### TRY IT
Return every record below exactly as given.

Recorded data:

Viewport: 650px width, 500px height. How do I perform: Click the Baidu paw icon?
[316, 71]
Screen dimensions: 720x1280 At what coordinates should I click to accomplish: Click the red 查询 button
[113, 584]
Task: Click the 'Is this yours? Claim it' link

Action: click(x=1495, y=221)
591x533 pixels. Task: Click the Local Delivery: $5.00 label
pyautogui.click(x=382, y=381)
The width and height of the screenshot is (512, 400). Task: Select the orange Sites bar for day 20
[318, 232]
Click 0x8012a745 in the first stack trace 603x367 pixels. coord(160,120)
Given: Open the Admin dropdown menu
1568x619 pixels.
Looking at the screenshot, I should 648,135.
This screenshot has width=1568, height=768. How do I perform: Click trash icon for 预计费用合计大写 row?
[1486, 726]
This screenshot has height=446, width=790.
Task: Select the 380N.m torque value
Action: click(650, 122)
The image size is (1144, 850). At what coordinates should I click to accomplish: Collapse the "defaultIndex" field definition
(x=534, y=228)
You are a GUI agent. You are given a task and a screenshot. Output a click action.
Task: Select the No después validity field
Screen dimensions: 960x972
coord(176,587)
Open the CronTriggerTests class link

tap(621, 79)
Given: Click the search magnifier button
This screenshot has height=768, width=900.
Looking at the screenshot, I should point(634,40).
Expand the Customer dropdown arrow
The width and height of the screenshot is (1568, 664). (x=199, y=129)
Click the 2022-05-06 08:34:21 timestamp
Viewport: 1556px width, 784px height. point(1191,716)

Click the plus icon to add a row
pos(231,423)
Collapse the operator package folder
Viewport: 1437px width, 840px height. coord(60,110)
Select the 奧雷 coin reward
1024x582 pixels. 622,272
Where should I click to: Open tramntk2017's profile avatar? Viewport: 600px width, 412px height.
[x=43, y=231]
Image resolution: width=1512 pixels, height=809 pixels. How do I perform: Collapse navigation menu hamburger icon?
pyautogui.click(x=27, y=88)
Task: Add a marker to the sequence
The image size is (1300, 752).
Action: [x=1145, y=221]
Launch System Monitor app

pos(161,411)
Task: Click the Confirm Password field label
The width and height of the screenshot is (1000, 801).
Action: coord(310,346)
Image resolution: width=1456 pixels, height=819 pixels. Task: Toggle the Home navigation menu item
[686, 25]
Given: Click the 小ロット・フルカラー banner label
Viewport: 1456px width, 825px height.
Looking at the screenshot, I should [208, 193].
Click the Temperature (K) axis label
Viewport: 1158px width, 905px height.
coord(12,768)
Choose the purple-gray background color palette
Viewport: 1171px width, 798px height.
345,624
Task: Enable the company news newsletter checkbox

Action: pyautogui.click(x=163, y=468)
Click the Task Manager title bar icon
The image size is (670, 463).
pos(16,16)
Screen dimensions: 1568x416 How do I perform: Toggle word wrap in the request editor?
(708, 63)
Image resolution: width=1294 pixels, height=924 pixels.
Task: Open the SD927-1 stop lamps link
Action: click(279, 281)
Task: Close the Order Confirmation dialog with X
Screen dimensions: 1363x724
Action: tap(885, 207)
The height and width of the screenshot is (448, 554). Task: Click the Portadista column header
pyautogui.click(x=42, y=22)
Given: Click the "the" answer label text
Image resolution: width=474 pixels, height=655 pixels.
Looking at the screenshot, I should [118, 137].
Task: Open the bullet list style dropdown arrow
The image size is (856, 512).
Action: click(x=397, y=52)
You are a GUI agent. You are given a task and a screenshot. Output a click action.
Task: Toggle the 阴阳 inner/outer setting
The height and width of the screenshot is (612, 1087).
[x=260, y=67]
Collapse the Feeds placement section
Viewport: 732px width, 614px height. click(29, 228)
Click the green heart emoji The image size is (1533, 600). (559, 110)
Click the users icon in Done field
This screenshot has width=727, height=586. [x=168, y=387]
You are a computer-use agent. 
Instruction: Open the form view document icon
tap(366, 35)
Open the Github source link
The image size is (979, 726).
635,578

### RESPONSE BELOW
Viewport: 650px width, 500px height. How do I perform: Click the Baidu paw icon?
[316, 71]
Screen dimensions: 720x1280 At what coordinates should I click to accomplish: Click the red 查询 button
[113, 584]
Task: Click the 'Is this yours? Claim it' link

Action: click(x=1495, y=221)
591x533 pixels. Task: Click the Local Delivery: $5.00 label
pyautogui.click(x=382, y=381)
The width and height of the screenshot is (512, 400). Task: Select the orange Sites bar for day 20
[318, 232]
Click 0x8012a745 in the first stack trace 603x367 pixels. coord(160,120)
Given: Open the Admin dropdown menu
1568x619 pixels.
Looking at the screenshot, I should 648,135.
This screenshot has width=1568, height=768. How do I perform: Click trash icon for 预计费用合计大写 row?
[1486, 726]
This screenshot has height=446, width=790.
Task: Select the 380N.m torque value
Action: click(650, 122)
The image size is (1144, 850). At what coordinates should I click to accomplish: Collapse the "defaultIndex" field definition
(x=534, y=228)
You are a GUI agent. You are given a task and a screenshot. Output a click action.
Task: Select the No después validity field
Screen dimensions: 960x972
coord(176,587)
Open the CronTriggerTests class link

tap(621, 79)
Given: Click the search magnifier button
This screenshot has height=768, width=900.
Looking at the screenshot, I should point(634,40).
Expand the Customer dropdown arrow
The width and height of the screenshot is (1568, 664). (x=199, y=129)
Click the 2022-05-06 08:34:21 timestamp
Viewport: 1556px width, 784px height. point(1191,716)

Click the plus icon to add a row
pos(231,423)
Collapse the operator package folder
Viewport: 1437px width, 840px height. coord(60,110)
Select the 奧雷 coin reward
1024x582 pixels. 622,272
Where should I click to: Open tramntk2017's profile avatar? Viewport: 600px width, 412px height.
[x=43, y=231]
Image resolution: width=1512 pixels, height=809 pixels. How do I perform: Collapse navigation menu hamburger icon?
pyautogui.click(x=27, y=88)
Task: Add a marker to the sequence
The image size is (1300, 752).
Action: [x=1145, y=221]
Launch System Monitor app

pos(161,411)
Task: Click the Confirm Password field label
The width and height of the screenshot is (1000, 801).
Action: coord(310,346)
Image resolution: width=1456 pixels, height=819 pixels. Task: Toggle the Home navigation menu item
[686, 25]
Given: Click the 小ロット・フルカラー banner label
Viewport: 1456px width, 825px height.
Looking at the screenshot, I should [208, 193].
Click the Temperature (K) axis label
Viewport: 1158px width, 905px height.
coord(12,768)
Choose the purple-gray background color palette
Viewport: 1171px width, 798px height.
345,624
Task: Enable the company news newsletter checkbox

Action: pyautogui.click(x=163, y=468)
Click the Task Manager title bar icon
The image size is (670, 463).
pos(16,16)
Screen dimensions: 1568x416 How do I perform: Toggle word wrap in the request editor?
(708, 63)
Image resolution: width=1294 pixels, height=924 pixels.
Task: Open the SD927-1 stop lamps link
Action: click(279, 281)
Task: Close the Order Confirmation dialog with X
Screen dimensions: 1363x724
Action: tap(885, 207)
The height and width of the screenshot is (448, 554). Task: Click the Portadista column header
pyautogui.click(x=42, y=22)
Given: Click the "the" answer label text
Image resolution: width=474 pixels, height=655 pixels.
Looking at the screenshot, I should [118, 137].
Task: Open the bullet list style dropdown arrow
The image size is (856, 512).
Action: click(x=397, y=52)
You are a GUI agent. You are given a task and a screenshot. Output a click action.
Task: Toggle the 阴阳 inner/outer setting
The height and width of the screenshot is (612, 1087).
[x=260, y=67]
Collapse the Feeds placement section
Viewport: 732px width, 614px height. click(29, 228)
Click the green heart emoji The image size is (1533, 600). (559, 110)
Click the users icon in Done field
This screenshot has width=727, height=586. [x=168, y=387]
You are a computer-use agent. 
Instruction: Open the form view document icon
tap(366, 35)
Open the Github source link
The image size is (979, 726).
635,578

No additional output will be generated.